When you step out of the elevator on the 19th floor, you are standing in the dark. You may also notice how quiet it is: the incessant noise of Hong Kong’s traffic and construction doesn’t penetrate here. The floor is lined with cork, the ceiling with acoustical tile and the walls are black. Empty Gallery is both a respite from the distractions of the outside world and a departure from the typical white cube. “It forces you into a more embodied experience,” gallery director Alexander Lau says of the space, which was designed to best showcase the gallery’s program of sound, moving image and non-object-based art.
Founded by Stephen Cheng in early 2015, Empty Gallery occupies two floors of an industrial high rise on the southern shore of Hong Kong Island.
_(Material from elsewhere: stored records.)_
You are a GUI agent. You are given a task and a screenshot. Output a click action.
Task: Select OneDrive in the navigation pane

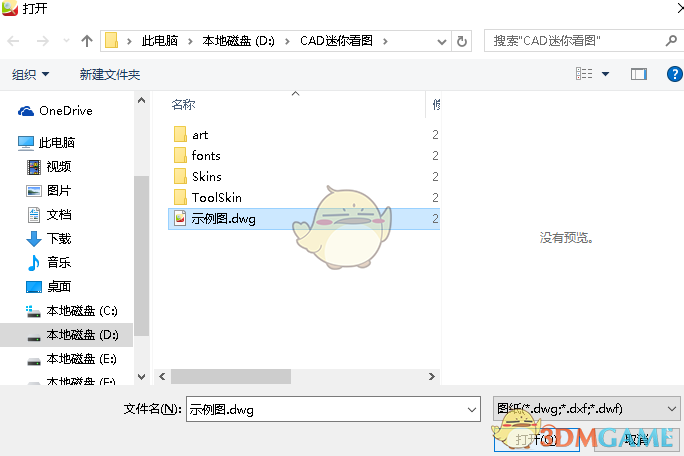click(x=65, y=111)
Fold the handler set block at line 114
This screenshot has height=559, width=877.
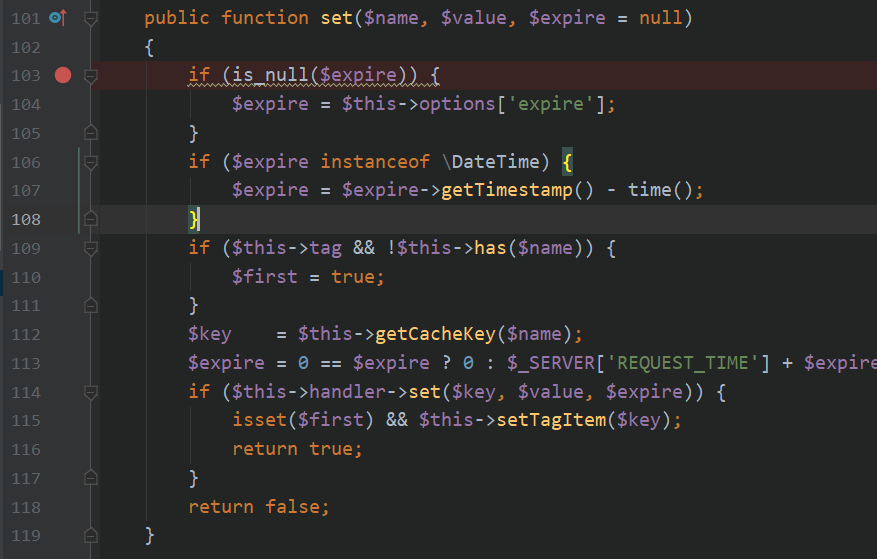[91, 392]
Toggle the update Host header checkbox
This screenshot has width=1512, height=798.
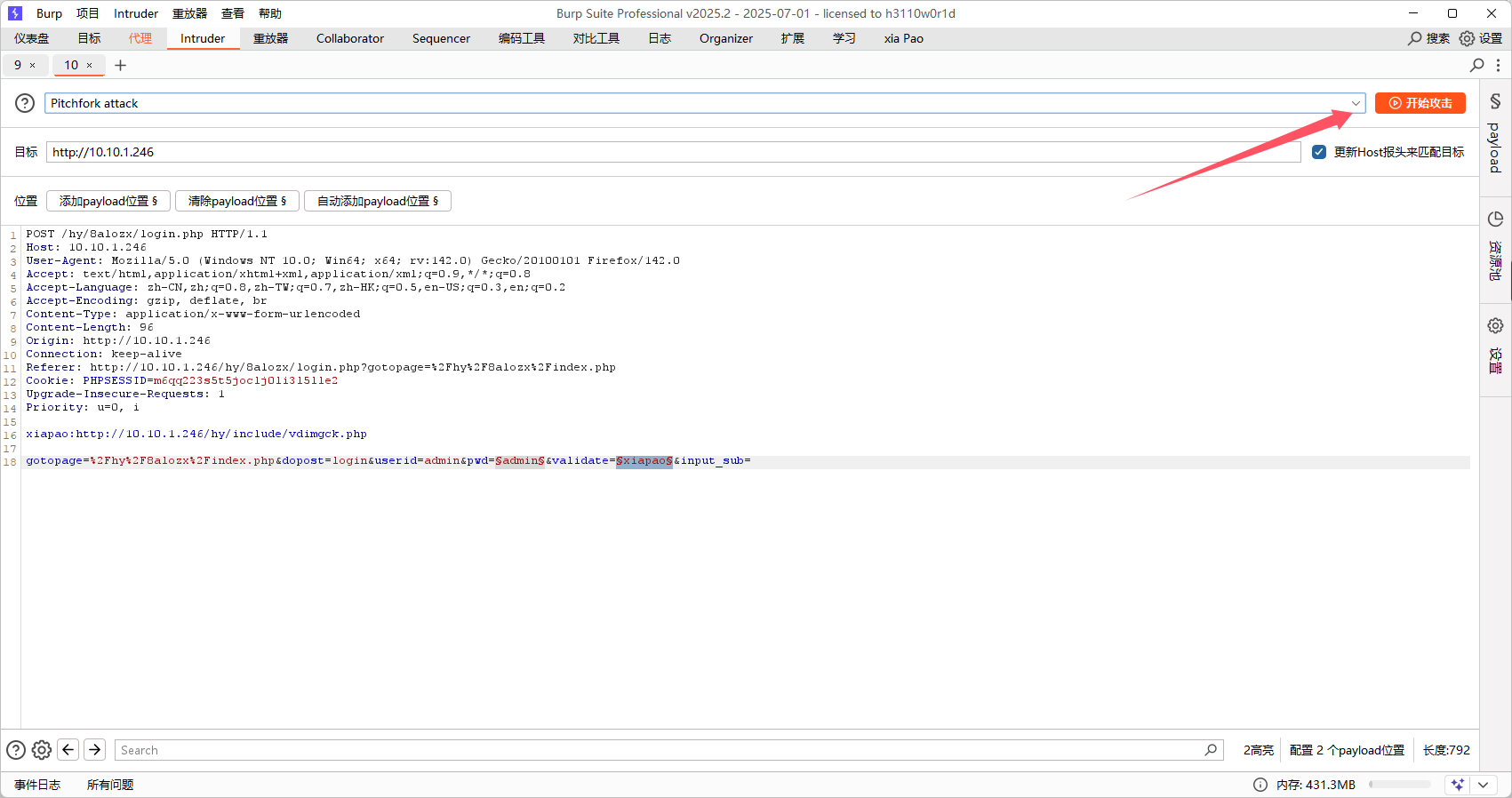click(1319, 152)
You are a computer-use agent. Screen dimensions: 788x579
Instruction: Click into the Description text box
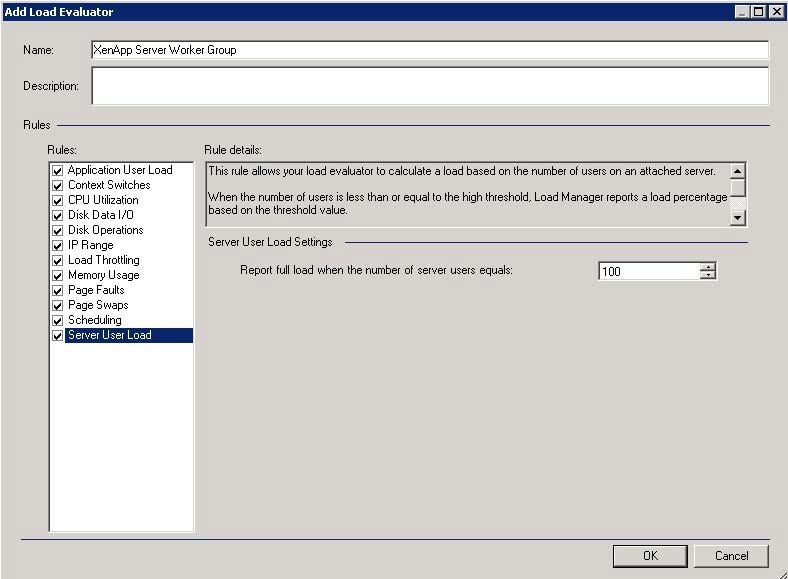430,86
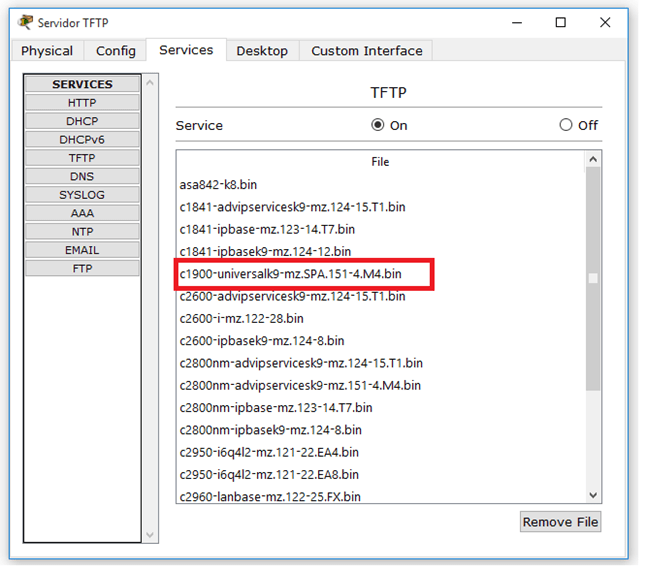This screenshot has height=571, width=647.
Task: Open the Custom Interface tab
Action: tap(366, 51)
Although the majority of the gallery’s collectors hale from East Asia, its programming—including shows with Takeshi Murata, Toshio Matsumoto, Jacqueline Kiyomi Gordon, C. Spencer Yeh and Xavier Cha—has a global reach. The gallery is poised to become increasingly visible internationally, with outings planned at the Armory Show and Frieze New York this spring. The new challenge will be to evoke the immersive experience of the gallery within the restrictive confines of an art fair booth. “The fairs are really a big experiment,” Lau admits, and yet technical challenges are an area where the gallery has always excelled.
Before opening Empty Gallery, Cheng ran an independent post- production studio, and as a result the gallery maintains a staff skilled in CG animation and digital rendering. Work shown in the gallery is often completed or produced in collaboration with its in-house team. Their current project is a single-channel video by the New York–based Cha, known for her emotionally incisive and physically demanding videos and performances. The piece, which explores the cinematic tropes of martial arts fight scenes, will be shown at the gallery during Art Basel Hong Kong.
When Lau discovered Cha’s interest in martial arts, he suggested that she produce the piece using local talent. “Martial arts cinema is one of the unique cultural exports of Hong Kong,” he explains. “When we see a scene in a Hollywood action film, whether it’s the movement or the fight coordination, it’s influenced by techniques that originated here.”
To choreograph and shoot the piece, Cha worked with a Hong Kong–based crew of industry experts, joining their technical prowess to her conceptual rigor. “Certain scenes will pull the viewer into an ambivalent eroticism between the two actors whose movements, although combative in nature, are also extremely intimate and passionate,” says Cha. “Others will deconstruct or isolate movements into mere parts in a virtuosic machine.”
“Speculative” is one word Lau uses frequently to describe the gallery’s approach; “idealistic” is another. Both labels suggest a chancy, yet optimistic, undertaking. Hong Kong is said to be a relatively conservative market, with local collectors’ taste running to postwar European and Chinese object-based art, rather than sound or video. “There wasn’t a basis here, either commercial or nonprofit, for showing the kind of work that we do,” Lau tells me. “And there wasn’t necessarily a clear-cut audience when we started. So you might call it a speculative gesture to open the space.”
Being the first to plant a flag may prove to be an advantage, however, as tastes change and a younger generation of collectors emerges. But Lau’s ambition for the gallery doesn’t end at sale; he wants it to be at the vanguard of cultural creation. “We want to be a gallery from the East that supports artists who are not just successful in the market, but are also becoming part of the global narrative,” says Lau. “We want to be at the forefront.”